**TEXTO EXTRAÍDO:**
########
Na música de Caetano Veloso, o desvio é total quando, em vez de o verbo "querer" assumir o papel do substantivo, esse papel é desempenhado pela forma verbal conjugada "quereres", o que também ocorre com "estares". Ao lançar mão desse uso, o compositor torna absolutamente pessoal o substantivo querer, que deixa de ser um desejo - significado que a palavra assume quando substantivo - para ser o desejo da pessoa com quem ele fala. Assim, "o quereres" e "o estares" são substantivos que expressam o desejo do outro, que é o interlocutor do poeta. A norma-padrão prevê a existência de "querer" como verbo e como substantivo, mas o "infinitivamente pessoal" quereres não está nessa previsão. Entretanto, ele faz absoluto sentido quando usado dessa forma.

As palavras se revelam?

 

A constatação de que as palavras não pertencem, rigorosamente, a uma determinada classe gramatical nos ajuda a compreender melhor por que não é útil para o aluno memorizar nomes e conceitos. Se podemos criar novas formas de utilização das palavras, e se a classe das palavras varia de acordo com essas formas de utilização, então é preciso que se saiba utilizá-las de várias maneiras, e, principalmente, entendê-las em seus múltiplos empregos. Essa funcionalidade faz parte das estratégias de aquisição das estruturas linguísticas que buscamos utilizar com nossos alunos, sem que precisemos bombardeá-los com nomenclaturas que não colaborarão para que eles usem melhor a língua.
########
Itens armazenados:
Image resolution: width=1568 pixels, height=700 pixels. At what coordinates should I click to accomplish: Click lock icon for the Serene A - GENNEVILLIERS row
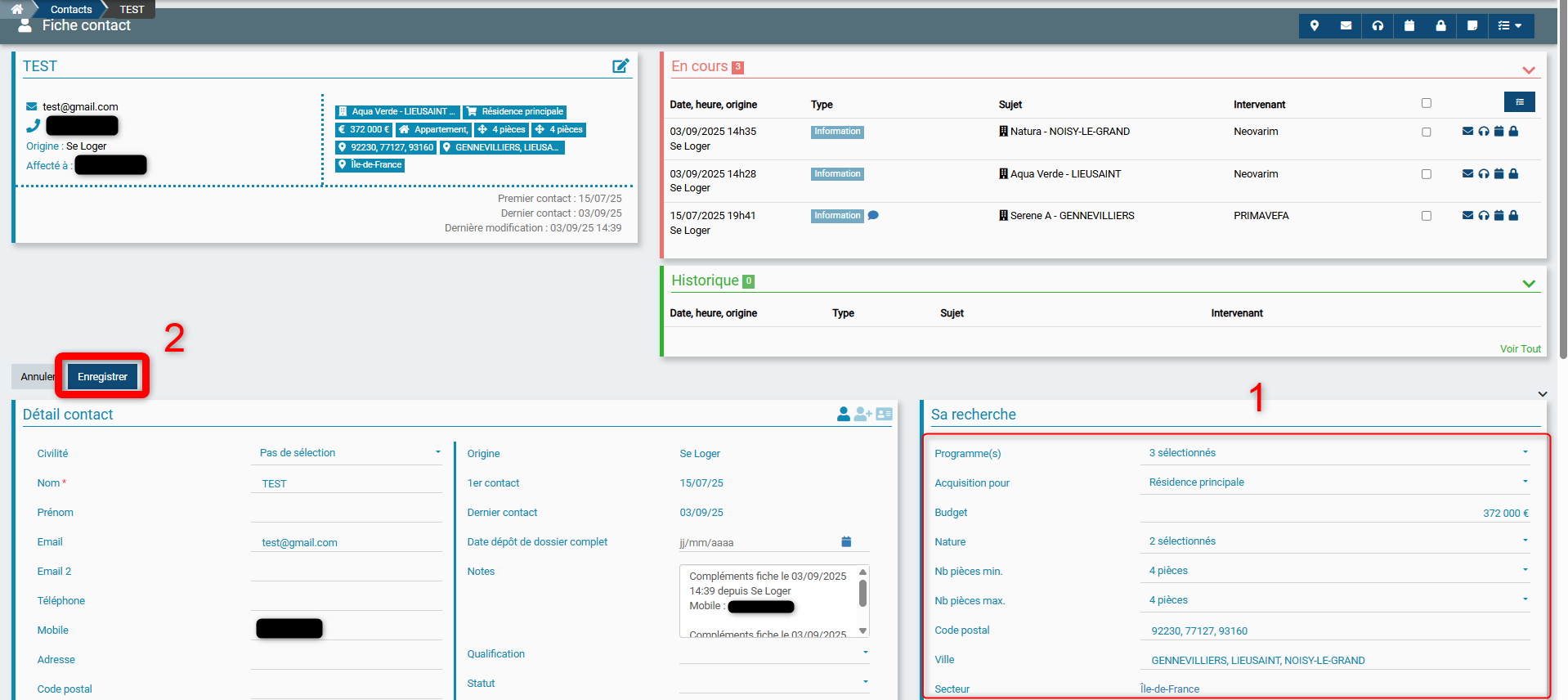[x=1513, y=216]
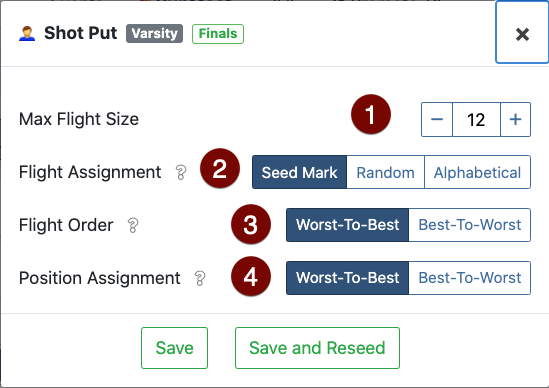This screenshot has width=549, height=388.
Task: Click the athlete avatar icon beside Shot Put
Action: pos(27,34)
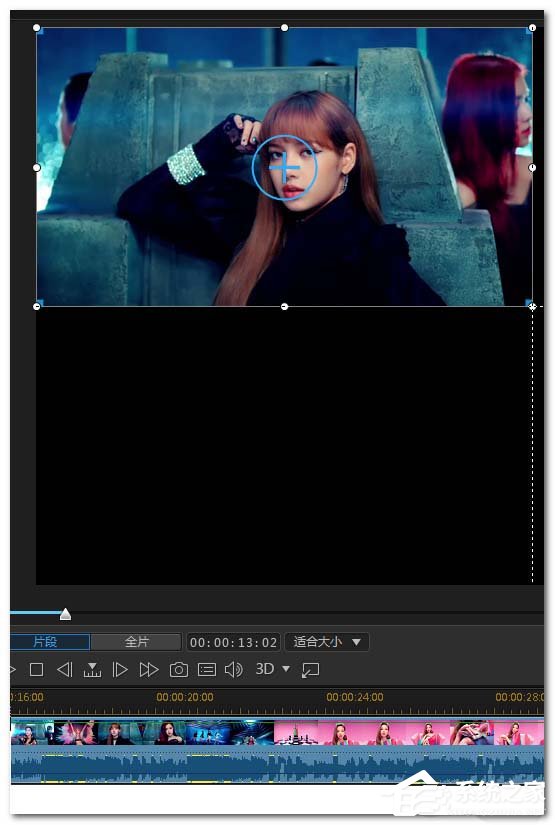Select the pink video clip in timeline
The height and width of the screenshot is (825, 555).
point(409,733)
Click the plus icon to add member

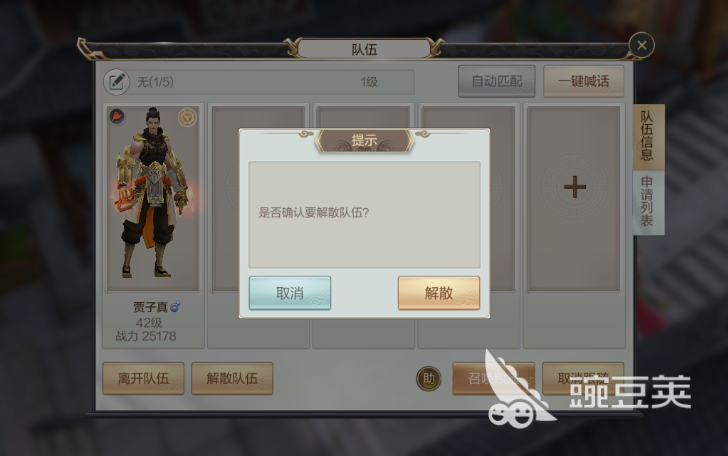(x=575, y=187)
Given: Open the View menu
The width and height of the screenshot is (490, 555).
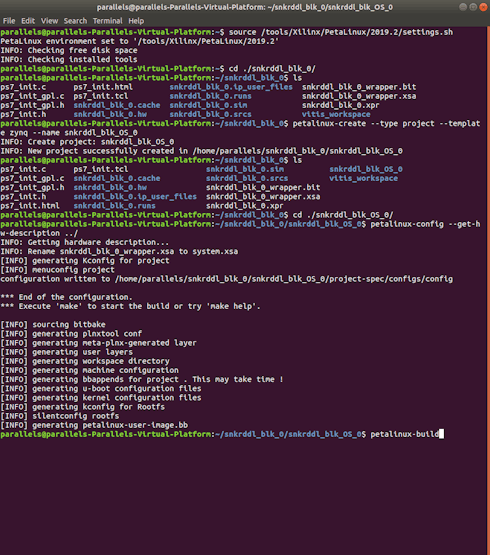Looking at the screenshot, I should click(49, 21).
########
**CONJUNTO DE TAREFAS:**
1. Diga se cada afirmação está de acordo com o texto sobre as classes de palavras. Responda sim ou não e cite entre aspas as palavras do texto que decidem a resposta.
(a) Na música citada, a forma verbal conjugada "quereres" faz o papel de substantivo.
(b) A norma-padrão prevê o uso de "quereres" como substantivo.
(c) O texto considera útil que o aluno memorize nomes e conceitos gramaticais.
2. Prossiga o texto sobre as classes de palavras a partir do ponto em que ele termina.

**RESULTADOS POR TAREFA:**
1.
(a) Sim: «esse papel é desempenhado pela forma verbal conjugada "quereres"».
(b) Não: «o "infinitivamente pessoal" quereres não está nessa previsão».
(c) Não: «não é útil para o aluno memorizar nomes e conceitos».

2.
Nesse sentido, podemos dizer que os desvios em relação à norma-padrão podem ser voluntários, ou seja, pode-se querer lançar mão de um uso não previsto pela norma-padrão quando se tem um objetivo como o que analisamos nos textos "A cadeira do dentista" () e "O quereres" (). Isso nos ajuda a perceber que desvio não é erro - e isso nós já discutimos em aulas anteriores. O que aqui queremos deixar claro é que o desvio pode não ser, simplesmente, a assimilação de uma forma da oralidade que se vai legitimando pelo uso, mas constituir uma opção de uso na fala ou na escrita visando a um objetivo específico.
A opção por um uso que se desvie da norma-padrão representa um fato linguístico altamente relevante, pois traduz a necessidade que o falante tem de gerar novos sentidos para novos enunciados. Essa necessidade não é nem tem de ser exclusividade de escritores e poetas. Nossos alunos, como usuários da língua, podem querer jogar com as palavras e seus sentidos, e cabe a nós instrumentalizá-los para que se vejam aptos a lidar com a língua de maneira menos normativa e mais gerativa.
As pistas para esse caminho estão lançadas: leitura, antes de mais nada; escrita, sempre. A percepção da organização das palavras e das relações de dependência entre elas deve ser resultado do contato com a língua via textos. As frases soltas, descontextualizadas, em que as palavras aparecem sempre aprisionadas nas mesmas classes e sem nenhum desvio - até porque, fora de contexto, o desvio perde o sentido - não contribui para que o aluno se torne proficiente no exercício de usar as palavras a seu favor. Ao dizer isso, não queremos, de maneira alguma, que o uso da língua seja instrumento de poder, mas de um poder especial, que é o de poder compreender e o de ser compreendido - dominar a língua, em vez de sentir-se dominado por ela.
 Resumo
Vimos que as palavras não estão presas numa mesma classe gramatical. Lemos textos que demonstram o uso estilístico do desvio em relação à norma-padrão. Encaminhamos, por fim, uma reflexão a respeito da capacitação de nossos alunos no que diz respeito ao uso da língua.

Referências bibliográficas:

NOVAES, Carlos Eduardo. Apud: Linguagem Nova. 7ª série. São Paulo: Ática, 2002.
VELOSO, Caetano. Caetanear. Polygram.